READING TEXT: Begin

Every year, millions of people overpay their taxes—not because they did anything wrong, but because they didn’t know what they could legally deduct.

The tax code is packed with deductions and adjustments that sound niche but apply to everyday life. Here are some of the most commonly missed tax deductions and how to know if you qualify.

1. Student Loan Interest

If you paid interest on student loans, you may be able to deduct up to $2,500.

Why people miss it:

  • You don’t have to itemize to claim it
  • Many assume income limits disqualify them (often they don’t)

Who qualifies:

  • You paid interest on qualified student loans
  • Your income falls within IRS limits

👉 Check Form 1098-E from your loan provider.


2. Educator Expenses (Teachers, This One’s for You)

Teachers can deduct up to $300 ($600 if married to another educator) for classroom supplies.

Includes things like:

  • Books
  • Classroom decorations
  • Software
  • PPE and sanitizing supplies

Why it’s missed:
Teachers often pay out of pocket and forget to track receipts.


3. Job Search Expenses (In Some Cases)

READING TEXT: End
SOURCE DATA: Begin

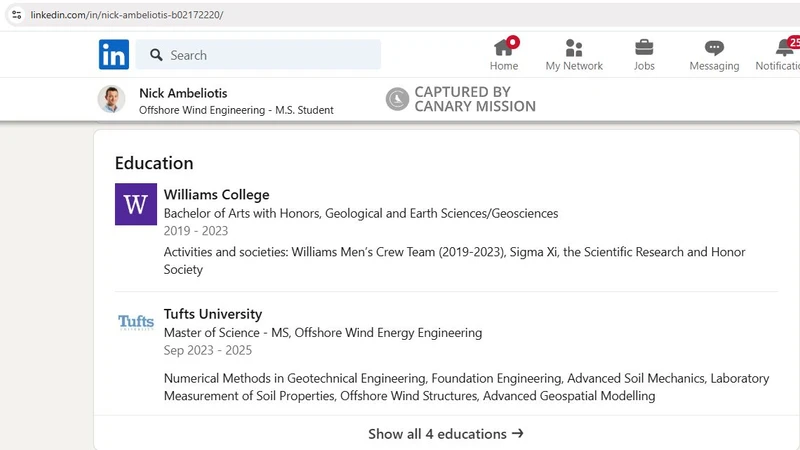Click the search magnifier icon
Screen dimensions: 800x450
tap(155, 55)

SOURCE DATA: End
SOURCE DATA: Begin

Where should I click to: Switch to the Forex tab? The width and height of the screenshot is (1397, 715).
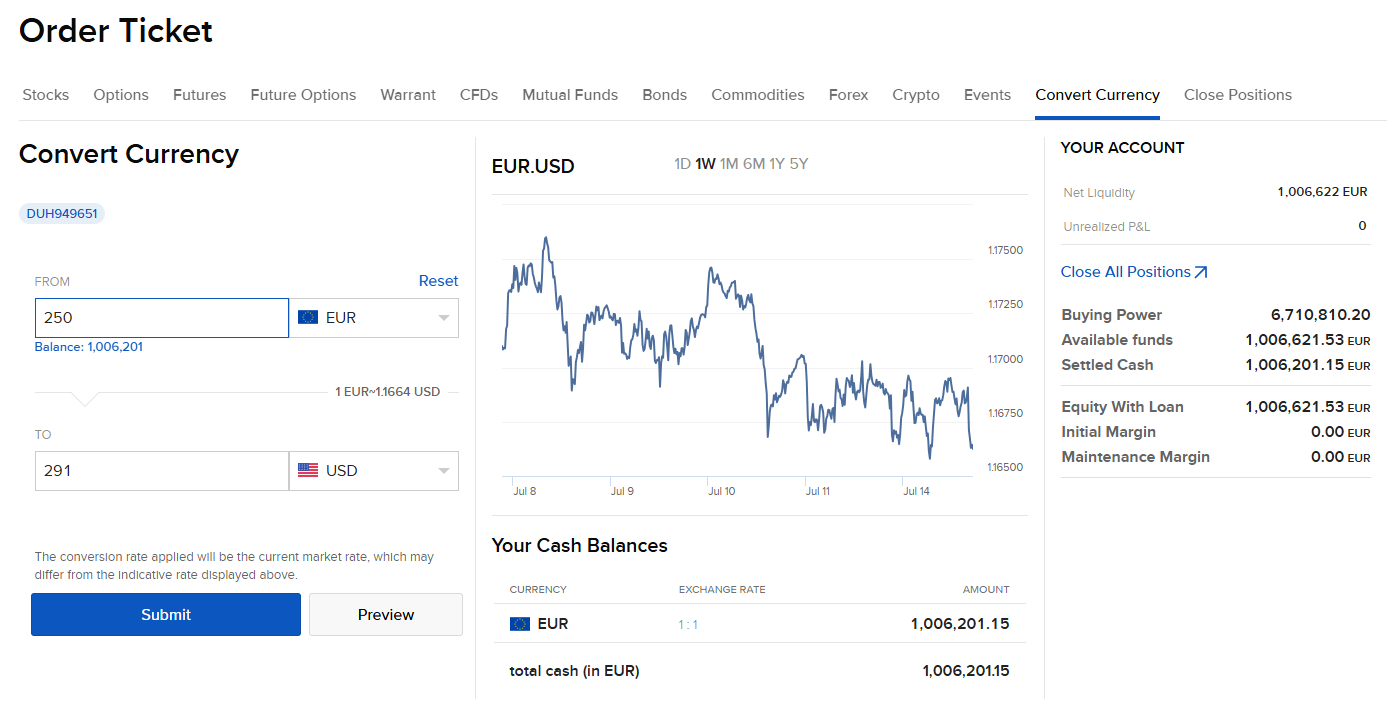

SOURCE DATA: End
SOURCE DATA: Begin

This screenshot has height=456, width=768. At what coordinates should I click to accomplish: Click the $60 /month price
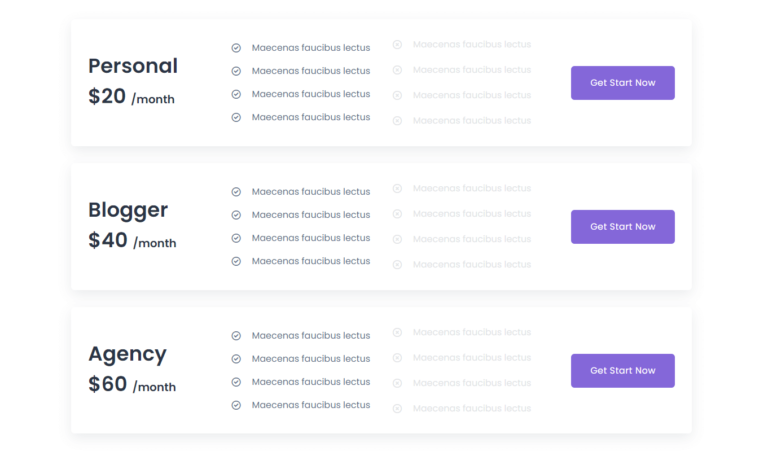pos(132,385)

SOURCE DATA: End

TASK TO CARRY OUT: In the text on commonly missed tax deductions, reproduce word for word the passage that opens with the words "The tax code" and closes with "(often they don’t)".

RESPONSE BOX:
The tax code is packed with deductions and adjustments that sound niche but apply to everyday life. Here are some of the most commonly missed tax deductions and how to know if you qualify.

1. Student Loan Interest

If you paid interest on student loans, you may be able to deduct up to $2,500.

Why people miss it:

  • You don’t have to itemize to claim it
  • Many assume income limits disqualify them (often they don’t)